• Problem description
According to the text on emergence, why is the emergence of the neuron important? Answer in one to three sentences.

• Extract to read
________________________
At this stage, a set of organic molecules emerges and the method of complexification changes to making information-rich polymers from a restricted set of monomers. Procaryotic cells emerge in the transition from chemistry to biology. Mutation in the genome led to a new kind of complexification, a world of microorganisms with distinguishable features. Speciation entered the unfolding of the Earth’s history. The next emergence is that of the eukaryotes, the combining of features that different species had succeeded in evolving individually. Multicellularity is the next emergence. Successful multicellularity demands morphogenesis. This requires a language of types of sticky spots, rules of sticky-spot interaction, and differentiation of cells by function to put the right function in the right place in the organism. This is the morphogenetic code, analogous to the genetic code.

The neuron is selected as an example of the kind of emergence by cell type. The neuron emergence is important because it is on the main pathway to the ultimate emergence of the brain, mind, and higher cognitive function. The next series of emergences leading to the group of chordates, vertebrates, amphibians, reptiles, mammals, arboreal mammals, and primates are the classical Darwinian domain. It is here that emergence theory and evolution operate in the same arena. The agents are genes and gene clusters, but unlike the earlier agents, these get their meaning through an elaborate series of operations. The whole hierarchical problem puts a large gulf between genes and organisms. In part, the appearance of novelty lies in the ill-understood intermediate steps. A description of a checkers-playing program that over time defeated the program designer illustrates this problem.

The series of emergences following the great apes includes a shift to learned information between the generations and between individuals having a larger role. The pace speeds up, language, writing, printing, and computers. In the beginning, there was a small group, but now it extends to the global population.
________________________
• Study material
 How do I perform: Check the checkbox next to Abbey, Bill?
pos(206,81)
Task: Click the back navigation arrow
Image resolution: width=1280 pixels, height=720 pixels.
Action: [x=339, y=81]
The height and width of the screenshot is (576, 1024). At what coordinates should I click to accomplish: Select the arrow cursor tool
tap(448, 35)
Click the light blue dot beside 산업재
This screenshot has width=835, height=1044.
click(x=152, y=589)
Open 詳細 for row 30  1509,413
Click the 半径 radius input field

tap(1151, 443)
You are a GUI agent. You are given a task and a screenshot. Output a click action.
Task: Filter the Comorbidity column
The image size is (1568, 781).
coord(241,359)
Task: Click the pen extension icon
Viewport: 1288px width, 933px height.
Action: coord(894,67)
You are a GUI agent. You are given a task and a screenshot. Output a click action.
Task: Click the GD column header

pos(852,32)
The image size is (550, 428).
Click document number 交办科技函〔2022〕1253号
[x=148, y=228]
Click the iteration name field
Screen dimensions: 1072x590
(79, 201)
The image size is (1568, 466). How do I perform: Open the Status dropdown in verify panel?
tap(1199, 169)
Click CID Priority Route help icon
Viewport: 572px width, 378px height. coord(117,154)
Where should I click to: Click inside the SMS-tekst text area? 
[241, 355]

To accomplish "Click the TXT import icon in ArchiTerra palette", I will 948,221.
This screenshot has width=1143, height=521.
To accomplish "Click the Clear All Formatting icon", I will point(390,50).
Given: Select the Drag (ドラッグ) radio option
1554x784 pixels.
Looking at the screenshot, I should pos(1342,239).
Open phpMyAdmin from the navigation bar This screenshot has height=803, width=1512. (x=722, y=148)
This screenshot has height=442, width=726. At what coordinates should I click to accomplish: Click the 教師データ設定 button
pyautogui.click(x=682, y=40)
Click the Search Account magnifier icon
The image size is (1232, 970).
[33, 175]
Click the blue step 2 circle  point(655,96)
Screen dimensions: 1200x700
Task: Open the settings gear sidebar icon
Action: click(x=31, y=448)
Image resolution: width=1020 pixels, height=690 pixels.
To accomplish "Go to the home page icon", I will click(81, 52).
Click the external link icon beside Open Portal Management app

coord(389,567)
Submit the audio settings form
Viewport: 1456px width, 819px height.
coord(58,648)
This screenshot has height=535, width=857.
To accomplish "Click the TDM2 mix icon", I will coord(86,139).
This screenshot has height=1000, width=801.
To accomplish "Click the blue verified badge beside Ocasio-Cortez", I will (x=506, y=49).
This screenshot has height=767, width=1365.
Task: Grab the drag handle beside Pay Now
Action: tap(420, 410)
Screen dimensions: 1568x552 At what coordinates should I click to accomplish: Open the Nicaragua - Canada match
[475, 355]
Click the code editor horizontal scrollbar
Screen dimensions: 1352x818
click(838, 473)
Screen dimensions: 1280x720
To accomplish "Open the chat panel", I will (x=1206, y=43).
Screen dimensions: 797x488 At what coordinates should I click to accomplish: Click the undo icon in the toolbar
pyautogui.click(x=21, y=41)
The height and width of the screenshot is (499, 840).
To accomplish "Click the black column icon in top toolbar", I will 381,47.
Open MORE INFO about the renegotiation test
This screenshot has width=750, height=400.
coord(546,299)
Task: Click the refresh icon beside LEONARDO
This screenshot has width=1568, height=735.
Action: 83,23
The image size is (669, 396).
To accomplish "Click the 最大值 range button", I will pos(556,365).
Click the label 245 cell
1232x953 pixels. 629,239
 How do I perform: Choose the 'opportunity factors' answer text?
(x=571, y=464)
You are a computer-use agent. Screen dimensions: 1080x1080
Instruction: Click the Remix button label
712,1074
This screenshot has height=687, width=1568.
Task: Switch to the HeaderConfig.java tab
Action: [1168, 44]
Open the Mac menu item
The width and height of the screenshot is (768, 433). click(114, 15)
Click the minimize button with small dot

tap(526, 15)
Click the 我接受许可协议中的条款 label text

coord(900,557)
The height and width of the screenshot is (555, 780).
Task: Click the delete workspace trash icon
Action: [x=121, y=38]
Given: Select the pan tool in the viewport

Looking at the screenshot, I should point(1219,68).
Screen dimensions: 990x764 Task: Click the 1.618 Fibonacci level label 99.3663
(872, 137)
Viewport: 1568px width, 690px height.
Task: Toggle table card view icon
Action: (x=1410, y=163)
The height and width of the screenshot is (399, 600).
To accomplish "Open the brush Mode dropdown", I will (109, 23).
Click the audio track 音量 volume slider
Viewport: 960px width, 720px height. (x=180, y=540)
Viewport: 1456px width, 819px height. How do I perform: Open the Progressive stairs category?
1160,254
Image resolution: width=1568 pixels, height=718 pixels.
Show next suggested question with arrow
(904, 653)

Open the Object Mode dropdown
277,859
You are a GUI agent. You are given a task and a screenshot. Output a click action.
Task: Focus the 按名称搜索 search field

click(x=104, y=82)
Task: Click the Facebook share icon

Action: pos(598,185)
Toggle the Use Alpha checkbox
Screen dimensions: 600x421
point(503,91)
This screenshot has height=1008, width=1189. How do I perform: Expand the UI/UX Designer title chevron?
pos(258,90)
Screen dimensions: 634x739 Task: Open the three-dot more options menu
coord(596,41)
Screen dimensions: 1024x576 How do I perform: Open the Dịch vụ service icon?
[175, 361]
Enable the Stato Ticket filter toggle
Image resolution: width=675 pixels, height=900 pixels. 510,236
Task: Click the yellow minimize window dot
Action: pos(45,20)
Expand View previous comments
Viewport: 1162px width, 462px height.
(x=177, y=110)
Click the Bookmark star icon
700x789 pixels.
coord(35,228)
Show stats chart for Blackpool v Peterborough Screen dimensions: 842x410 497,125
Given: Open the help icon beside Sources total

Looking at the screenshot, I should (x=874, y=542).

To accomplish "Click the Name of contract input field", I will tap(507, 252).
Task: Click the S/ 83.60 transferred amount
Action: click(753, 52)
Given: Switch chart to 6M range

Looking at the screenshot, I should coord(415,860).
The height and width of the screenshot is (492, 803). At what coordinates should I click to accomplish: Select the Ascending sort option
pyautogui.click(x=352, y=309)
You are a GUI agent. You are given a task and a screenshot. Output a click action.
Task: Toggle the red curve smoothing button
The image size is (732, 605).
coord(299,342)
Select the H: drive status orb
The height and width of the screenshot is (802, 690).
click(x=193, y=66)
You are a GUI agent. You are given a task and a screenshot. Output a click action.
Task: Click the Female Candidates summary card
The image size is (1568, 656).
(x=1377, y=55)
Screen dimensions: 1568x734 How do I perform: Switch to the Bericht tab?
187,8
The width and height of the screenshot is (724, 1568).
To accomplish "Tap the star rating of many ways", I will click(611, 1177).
________________________
• Written solution
The neuron's emergence matters because it lies on the main pathway to the ultimate emergence of the brain, mind, and higher cognitive function.